(What to work on) Can you transcribe, word for word, the whole excerpt below on Manitoba's funding for land-use planning by east side First Nations?

(Source excerpt)

--- BEGIN ---

Download the Keewatin Tribal Council Early Strategic Planning Project Interim Report (PDF)
On August 16, 2006, the Manitoba government announced that it will provide $500,000 to support community driven land use plans on the east side of the province.
Sixteen east side First Nations will be able to apply to a newly-incorporated body, Wabanong Nakaygum Okimawin (WNO), (formerly known as the East Side Planning Initiative (ESPI) First Nations Council) to carry out their land-use planning. If all sixteen east side First Nations applied for and received equal funding for land use planning from the WNO fund, each First Nation would receive just over $31,000.
As of March 2007, only Poplar River First Nation has publicly released a lands management plan. The planning process took place over several years and was based on over a decade of research projects. Before a broad area plan for the east side can be put in place, 15 other First Nations will undertake planning projects.
View and download Poplar River First Nation's Lands Management Plan
The need for First Nations' planning funds was first acknowledged in recommendations of the November 2004 ESPI report. The government also made the commitment to provide funds for traditional lands planning in the April 2006 Manitoba Budget, committing to:
View the March 6, 2006 Government of Manitoba press release
- Providing resources for the Wabanong Nakaygum Okimawin to support community planning along the east side of Lake Winnipeg
- Providing additional resources for the First Nations-Manitoba-Ontario UNESCO World Heritage Site nomination
View the August 16, 2006 Government of Manitoba press release
Despite spring 2006 budget commitments and summer 2006 announcement, as of March 2007, east side First Nations were not yet able to apply for these funds to undertake traditional lands planning.

--- END ---

(Material provided)
--- BEGIN ---

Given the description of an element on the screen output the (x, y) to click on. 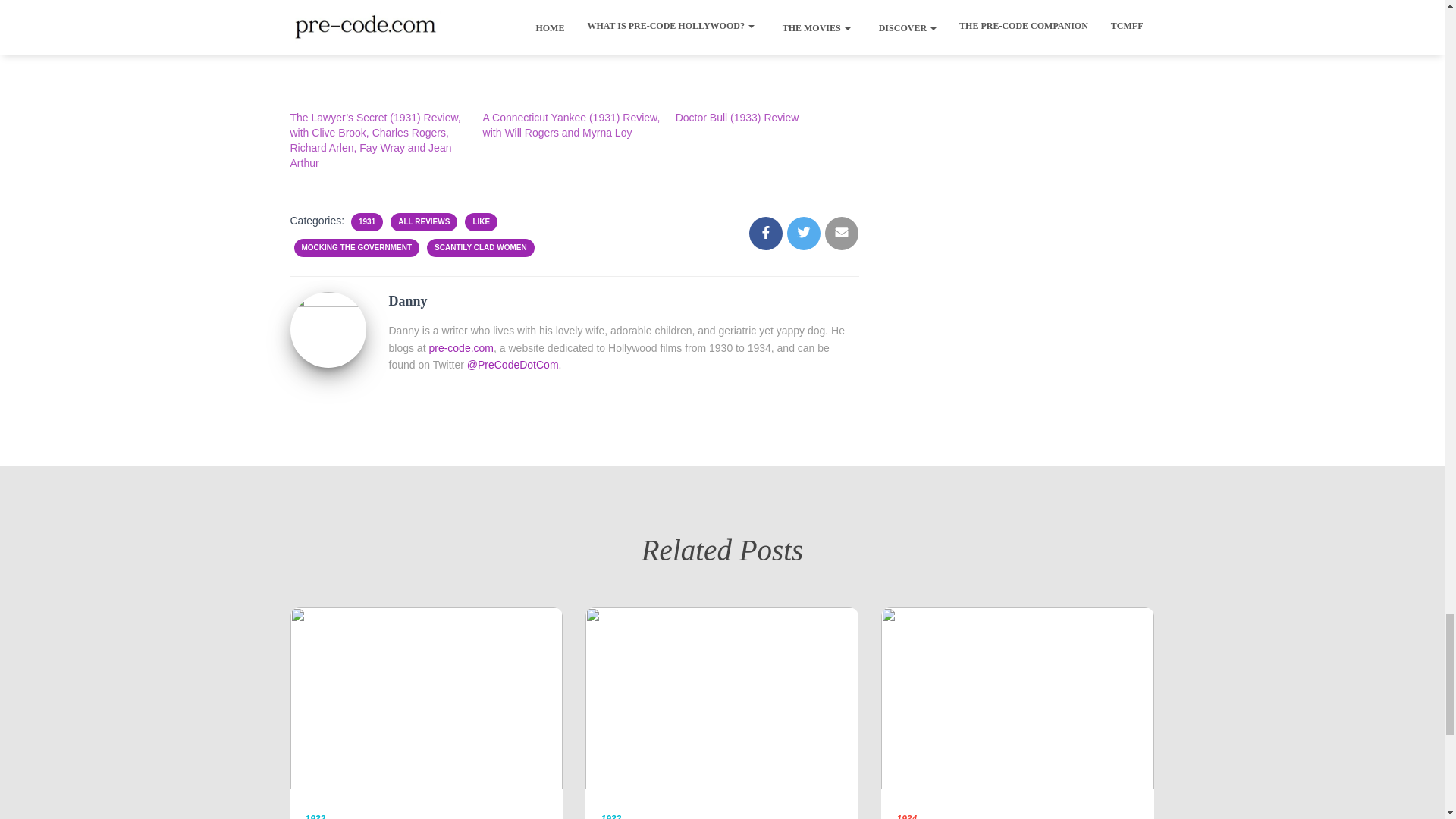
SCANTILY CLAD WOMEN (480, 247)
MOCKING THE GOVERNMENT (356, 247)
LIKE (480, 222)
1931 (366, 222)
ALL REVIEWS (423, 222)
Given the description of an element on the screen output the (x, y) to click on. 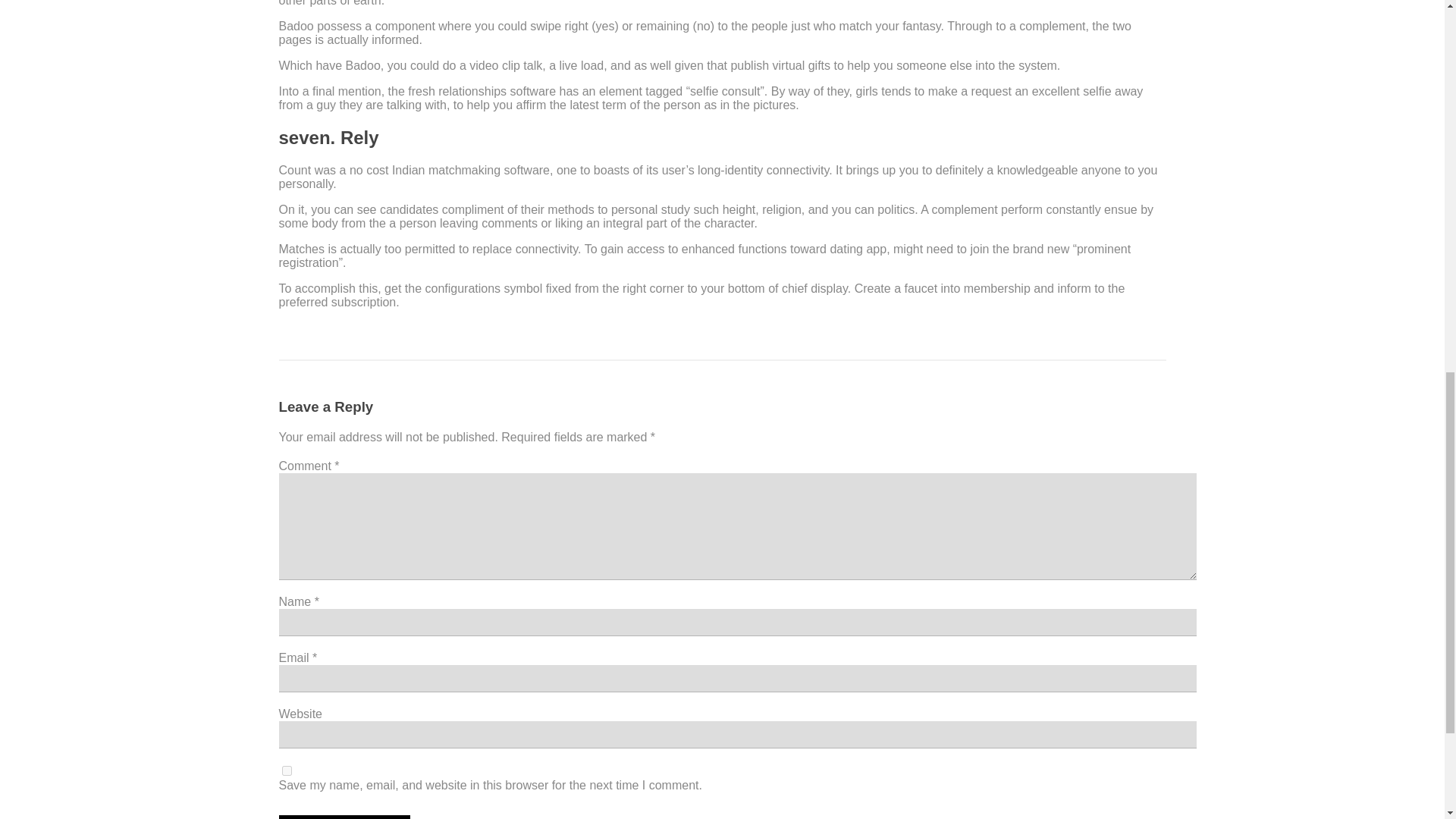
yes (287, 770)
Post Comment (344, 816)
Post Comment (344, 816)
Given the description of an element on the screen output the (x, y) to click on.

--- END ---

(Answer to the task)
Download the Keewatin Tribal Council Early Strategic Planning Project Interim Report (PDF)
On August 16, 2006, the Manitoba government announced that it will provide $500,000 to support community driven land use plans on the east side of the province.
Sixteen east side First Nations will be able to apply to a newly-incorporated body, Wabanong Nakaygum Okimawin (WNO), (formerly known as the East Side Planning Initiative (ESPI) First Nations Council) to carry out their land-use planning. If all sixteen east side First Nations applied for and received equal funding for land use planning from the WNO fund, each First Nation would receive just over $31,000.
As of March 2007, only Poplar River First Nation has publicly released a lands management plan. The planning process took place over several years and was based on over a decade of research projects. Before a broad area plan for the east side can be put in place, 15 other First Nations will undertake planning projects.
View and download Poplar River First Nation's Lands Management Plan
The need for First Nations' planning funds was first acknowledged in recommendations of the November 2004 ESPI report. The government also made the commitment to provide funds for traditional lands planning in the April 2006 Manitoba Budget, committing to:
View the March 6, 2006 Government of Manitoba press release
- Providing resources for the Wabanong Nakaygum Okimawin to support community planning along the east side of Lake Winnipeg
- Providing additional resources for the First Nations-Manitoba-Ontario UNESCO World Heritage Site nomination
View the August 16, 2006 Government of Manitoba press release
Despite spring 2006 budget commitments and summer 2006 announcement, as of March 2007, east side First Nations were not yet able to apply for these funds to undertake traditional lands planning.